Han pasado 39 años desde aquella mañana que cambió la fisonomía de la capital y marcó una generación entera. Más de 1,500 personas murieron, más de 10,000 resultaron heridas y cerca de 200,000 quedaron sin hogar. El terremoto de 1986 no solo destruyó edificios: reveló la fragilidad de las estructuras, del sistema y de una ciudad que no estaba preparada para resistir.
Entre las estructuras que se desplomaron estaban el edificio Rubén Darío y el hotel Gran San Salvador, dos referentes del paisaje urbano que desaparecieron ante la mirada atónita de los capitalinos. Decenas de personas quedaron atrapadas entre los restos de concreto y hierro, mientras cientos de voluntarios improvisaban tareas de rescate en medio del caos.

El epicentro del sismo se localizó muy cerca de la capital, lo que multiplicó los efectos, en menos de un minuto, el centro histórico se vino abajo. Los primeros en reaccionar fueron los propios ciudadanos, que con las manos removían los escombros en busca de sobrevivientes.
Entre las escenas más dolorosas quedó grabada la tragedia del edificio Rubén Darío, un símbolo del desastre. Ya había sufrido daños en el terremoto de 1965 y nunca fue reforzado. Cuando el suelo volvió a moverse, colapsó con decenas de personas atrapadas dentro.
También se derrumbó la escuela Santa Catalina, en el barrio San Jacinto. El edificio cedió durante las clases y dejó un saldo de 42 estudiantes fallecidos, 41 de ellas niñas. Fue una de las imágenes más tristes de aquella jornada.
San Salvador amaneció convertida en un campo de ruinas, calles bloqueadas, hospitales colapsados, mercados reducidos a polvo y templos destruidos marcaron el paisaje de los días posteriores. Más del 90 % de las instalaciones médicas del país resultaron afectadas, lo que dificultó la atención a los miles de heridos.
Las réplicas continuaron durante las siguientes semanas, generando miedo y desesperación. Muchas familias durmieron en parques, aceras y plazas, sin atreverse a regresar a sus hogares. La comunicación con el interior del país fue intermitente, mientras los equipos de rescate improvisaban centros de atención en medio de la destrucción.
En cuestión de horas, la vida cotidiana se detuvo. San Salvador quedó dividida entre lo que resistió y lo que desapareció.
La reconstrucción y sus lecciones
El terremoto de 1986 obligó a replantear el desarrollo urbano del país. Se descubrió que muchas construcciones habían sido levantadas con materiales deficientes o sin normas sismorresistentes.
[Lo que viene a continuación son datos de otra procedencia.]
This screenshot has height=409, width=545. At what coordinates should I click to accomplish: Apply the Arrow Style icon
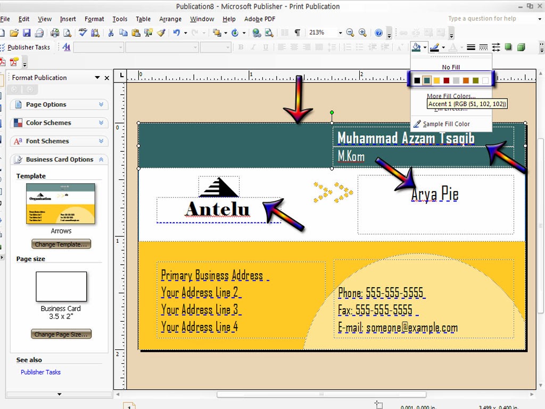coord(495,47)

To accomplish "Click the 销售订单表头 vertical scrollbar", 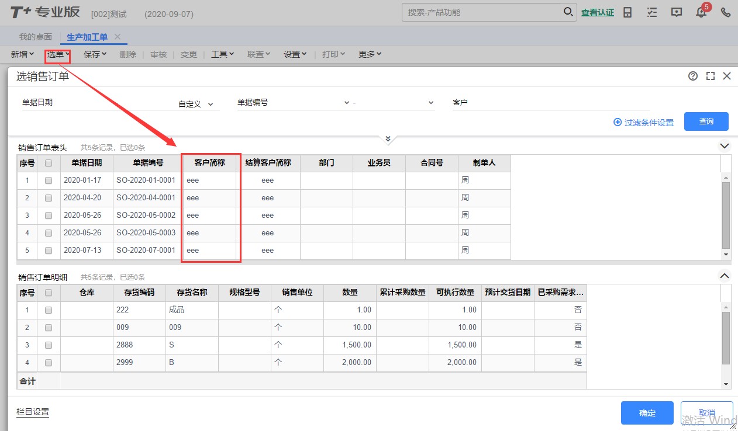I will pos(726,216).
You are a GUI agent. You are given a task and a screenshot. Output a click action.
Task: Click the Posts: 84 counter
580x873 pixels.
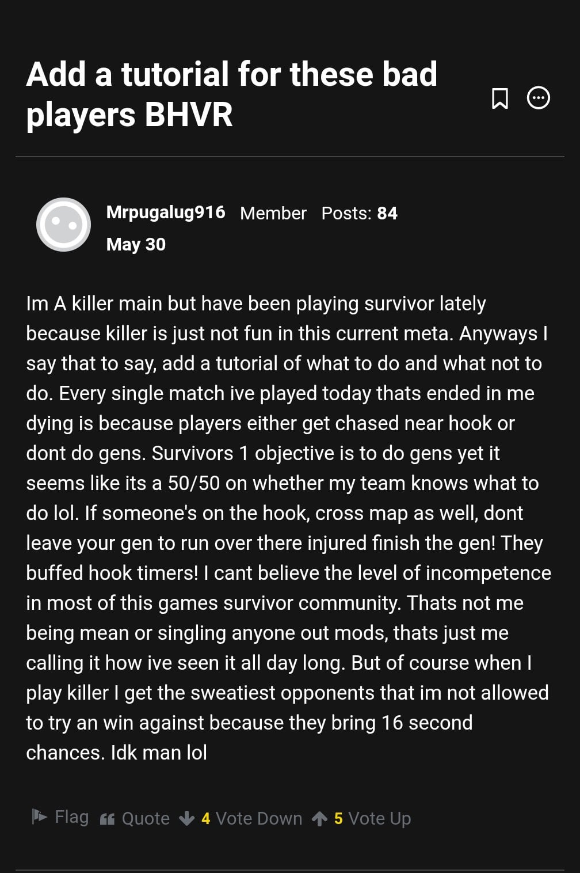360,213

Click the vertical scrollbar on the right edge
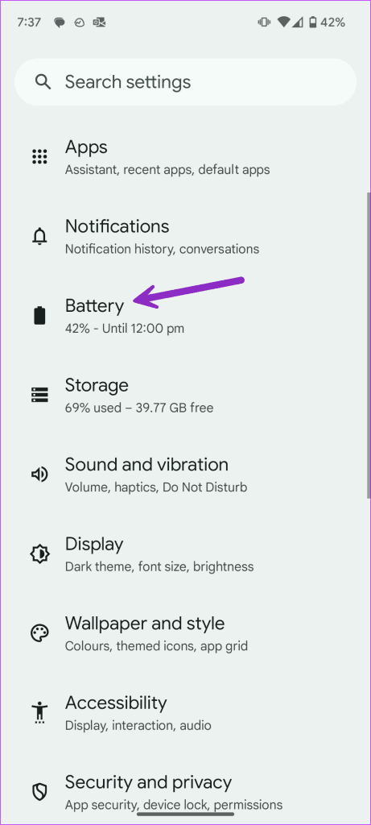(369, 345)
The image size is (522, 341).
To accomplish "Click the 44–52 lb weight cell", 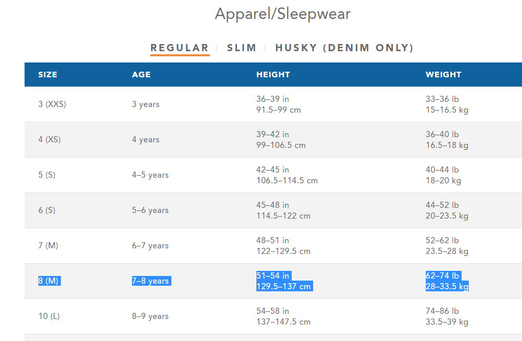I will click(x=442, y=205).
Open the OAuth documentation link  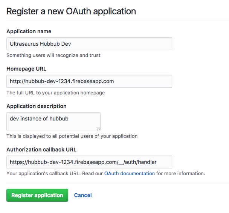coord(130,173)
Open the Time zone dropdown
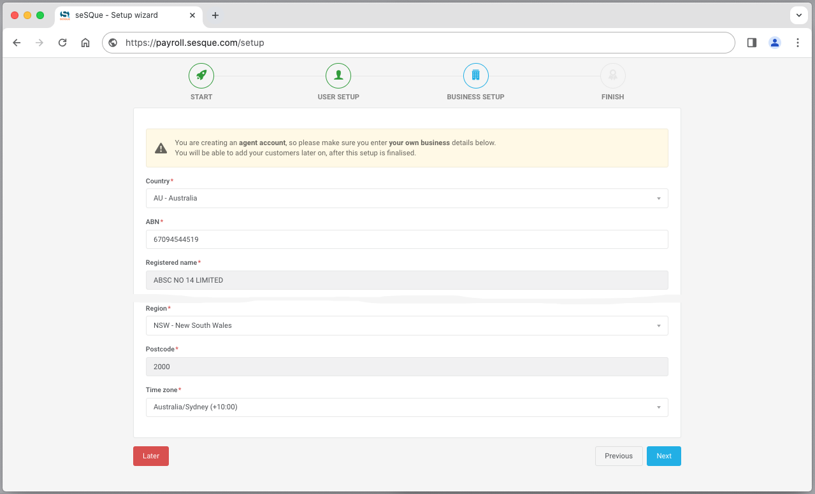The image size is (815, 494). 407,407
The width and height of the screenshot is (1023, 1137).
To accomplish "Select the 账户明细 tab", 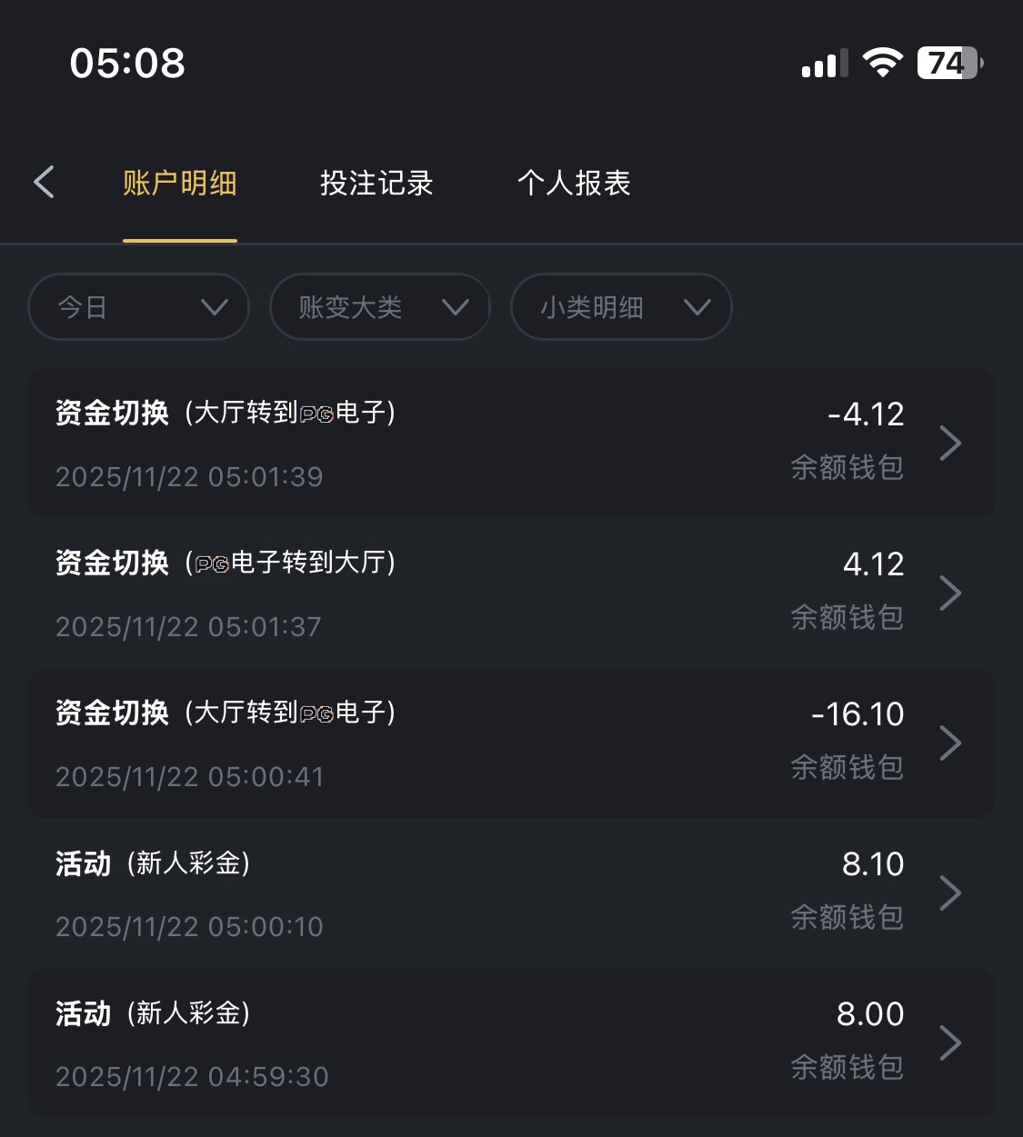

Algunas remodelaciones comerciales incluso habían eliminado columnas de soporte para ampliar locales, debilitando aún más las estructuras.
El desastre impulsó una transformación urbana sin precedentes. Las zonas del centro, históricamente el núcleo comercial, quedaron marcadas por la destrucción, mientras sectores como Escalón y San Benito comenzaron a concentrar la nueva actividad económica. También se crearon comisiones de reconstrucción y se reforzaron los reglamentos de construcción, aunque su aplicación fue desigual con el paso del tiempo.
Más allá de los edificios, el país comprendió que la prevención y la planificación eran tan esenciales como la reconstrucción.
Cada aniversario del 10 de octubre revive el recuerdo de aquel día. Muchos sobrevivientes conservan las imágenes del polvo cubriendo la ciudad, los gritos, la incertidumbre y la solidaridad improvisada entre desconocidos.
A 39 años de distancia, el terremoto de 1986 sigue siendo una herida abierta en la memoria nacional. No solo por la magnitud de la pérdida, sino por la lección que dejó: que la tierra puede volver a temblar, pero la memoria debe mantenerse firme.